A memory-safe language could have easily resulted in the same vulnerability. In ...

steveklabnik · on Sept 26, 2023

> presumably

This is a big presumption. Yes, it could happen. In practice, doing this isn't even the first tool you'd reach for in this circumstance; the compiler can and will eliminate duplicate bounds checks, so if you've hoisted it early, you shouldn't be using unchecked accesses, even if you care about performance, until you've demonstrated why the compiler isn't okay with removing them. The extra ceremony ("unsafe { foo.get_unchecked(n) {" vs "foo[n]") makes this even simpler to catch in code review.

ninkendo · on Sept 26, 2023

> The extra ceremony ("unsafe { foo.get_unchecked(n) {" vs "foo[n]" makes this even simpler to catch in code review

Right, and in said code review, the webp author could have easily said “yup, we want unsafe here because we already checked up front that the buffer shall not exceed k elements”. Sure it’s easier to see that unchecked access is happening, but when the whole point of large sections of the huffman table code in webp is to make this very thing work, it wouldn’t cause any additional scrutiny in a code review. In other words, it would already be super clear to the reviewer that bounds checking is being disabled for performance sake, seeing the word `unsafe` as ceremony isn’t really adding any information here.

It’s possible webp could have been implemented in rust with a naive approach to early bounds checking and relying on the optimizer to elide it, but having looked at the code, with all the buffer sizes they’re passing around, it looks unlikely that equivalent rust code would have been able to auto-optimize it. I don’t think it’s unlikely at all that, in this parallel universe, they would have found the bounds checking to be a decent enough overhead that they would have reached for unchecked access, and would have passed code review the same way the current code did.

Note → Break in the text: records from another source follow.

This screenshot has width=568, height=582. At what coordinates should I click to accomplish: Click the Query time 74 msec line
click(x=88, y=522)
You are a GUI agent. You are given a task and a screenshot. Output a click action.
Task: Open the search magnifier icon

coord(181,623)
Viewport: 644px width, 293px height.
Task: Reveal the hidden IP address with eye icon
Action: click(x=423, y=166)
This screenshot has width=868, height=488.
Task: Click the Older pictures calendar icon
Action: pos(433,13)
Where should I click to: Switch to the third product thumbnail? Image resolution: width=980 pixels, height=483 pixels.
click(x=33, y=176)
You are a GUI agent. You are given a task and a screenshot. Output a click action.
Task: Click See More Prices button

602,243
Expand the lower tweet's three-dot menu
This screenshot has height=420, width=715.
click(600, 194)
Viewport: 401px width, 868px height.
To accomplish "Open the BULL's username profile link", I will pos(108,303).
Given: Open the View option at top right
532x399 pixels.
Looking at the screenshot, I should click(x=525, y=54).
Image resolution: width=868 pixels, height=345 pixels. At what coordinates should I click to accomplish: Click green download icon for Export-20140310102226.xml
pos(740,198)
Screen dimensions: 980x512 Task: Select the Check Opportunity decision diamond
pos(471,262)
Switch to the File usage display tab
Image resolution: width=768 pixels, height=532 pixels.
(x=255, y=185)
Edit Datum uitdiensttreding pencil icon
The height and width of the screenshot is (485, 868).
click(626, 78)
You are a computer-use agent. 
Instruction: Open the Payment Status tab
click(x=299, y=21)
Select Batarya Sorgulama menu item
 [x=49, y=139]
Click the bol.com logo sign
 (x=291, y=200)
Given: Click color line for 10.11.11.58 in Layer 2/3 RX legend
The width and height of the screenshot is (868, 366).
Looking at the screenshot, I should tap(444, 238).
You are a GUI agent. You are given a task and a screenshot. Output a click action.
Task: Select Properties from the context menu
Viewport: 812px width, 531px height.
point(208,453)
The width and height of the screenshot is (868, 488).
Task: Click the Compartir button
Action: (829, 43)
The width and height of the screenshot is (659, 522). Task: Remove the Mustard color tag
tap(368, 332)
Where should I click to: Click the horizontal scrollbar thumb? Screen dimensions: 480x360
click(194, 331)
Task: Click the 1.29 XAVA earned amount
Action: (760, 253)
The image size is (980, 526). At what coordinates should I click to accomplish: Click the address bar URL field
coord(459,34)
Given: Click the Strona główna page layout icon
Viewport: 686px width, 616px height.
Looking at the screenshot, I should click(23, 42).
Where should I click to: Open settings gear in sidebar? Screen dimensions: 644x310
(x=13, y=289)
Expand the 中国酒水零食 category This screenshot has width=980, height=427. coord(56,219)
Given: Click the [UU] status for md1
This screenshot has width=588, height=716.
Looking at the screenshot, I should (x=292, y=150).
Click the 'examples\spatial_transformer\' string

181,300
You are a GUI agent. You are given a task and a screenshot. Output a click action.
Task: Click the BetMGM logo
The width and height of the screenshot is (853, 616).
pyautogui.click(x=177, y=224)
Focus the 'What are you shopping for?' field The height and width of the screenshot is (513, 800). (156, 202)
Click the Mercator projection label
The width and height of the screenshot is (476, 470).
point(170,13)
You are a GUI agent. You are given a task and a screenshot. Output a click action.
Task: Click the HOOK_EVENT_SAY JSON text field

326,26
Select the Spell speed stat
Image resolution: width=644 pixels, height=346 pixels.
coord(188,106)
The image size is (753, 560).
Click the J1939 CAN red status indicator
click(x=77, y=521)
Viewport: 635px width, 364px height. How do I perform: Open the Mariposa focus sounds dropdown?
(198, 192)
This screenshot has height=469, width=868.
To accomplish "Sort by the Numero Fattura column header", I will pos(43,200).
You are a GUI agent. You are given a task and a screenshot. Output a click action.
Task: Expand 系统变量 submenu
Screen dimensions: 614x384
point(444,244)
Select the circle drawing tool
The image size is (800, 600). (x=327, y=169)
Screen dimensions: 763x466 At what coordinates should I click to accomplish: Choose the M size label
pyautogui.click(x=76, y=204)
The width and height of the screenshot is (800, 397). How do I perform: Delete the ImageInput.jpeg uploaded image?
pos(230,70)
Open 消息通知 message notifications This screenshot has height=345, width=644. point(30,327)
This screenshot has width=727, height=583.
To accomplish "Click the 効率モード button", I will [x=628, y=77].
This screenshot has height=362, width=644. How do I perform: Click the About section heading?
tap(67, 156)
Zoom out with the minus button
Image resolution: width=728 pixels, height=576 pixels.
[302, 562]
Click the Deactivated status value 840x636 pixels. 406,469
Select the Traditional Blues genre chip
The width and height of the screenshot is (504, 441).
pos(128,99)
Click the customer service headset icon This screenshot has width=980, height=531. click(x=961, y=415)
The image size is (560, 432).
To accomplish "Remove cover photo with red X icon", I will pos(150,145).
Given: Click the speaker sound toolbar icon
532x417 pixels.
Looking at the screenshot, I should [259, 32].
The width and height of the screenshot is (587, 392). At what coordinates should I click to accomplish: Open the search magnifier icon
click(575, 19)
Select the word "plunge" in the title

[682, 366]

steveklabnik · on Sept 26, 2023

For sure, this absolutely could (and will, at some point) happen. But security isn't only about what can happen, but what will probably happen. Each of these things introduces a possibility to catch the bug, not an impossibility that a bug would happen.

> it wouldn’t cause any additional scrutiny in a code review.

I would hope that it would at least cause a "demonstrate that this is actually necessary" review. People do do this! and sometimes, you do have to use unchecked. A famous example of this is litearally huffman coding, by Dropbox, back in 2016. They ended up providing both bounds checked and unchecked options as a flag, because they actually did measure and demonstrate that things were causing performance drops. I am curious if they'd still have the same issues today, given that a lot of time has passed, and also there were some other factors that would cause me to wonder a bit, but haven't followed up on myself. Regardless, this scenario will end up happening for good reasons at some point, the goal is to get them to happen only when they need to, and not before.

pjmlp · on Sept 27, 2023

I would only accept such PR with profile data and benchmarks proving the point.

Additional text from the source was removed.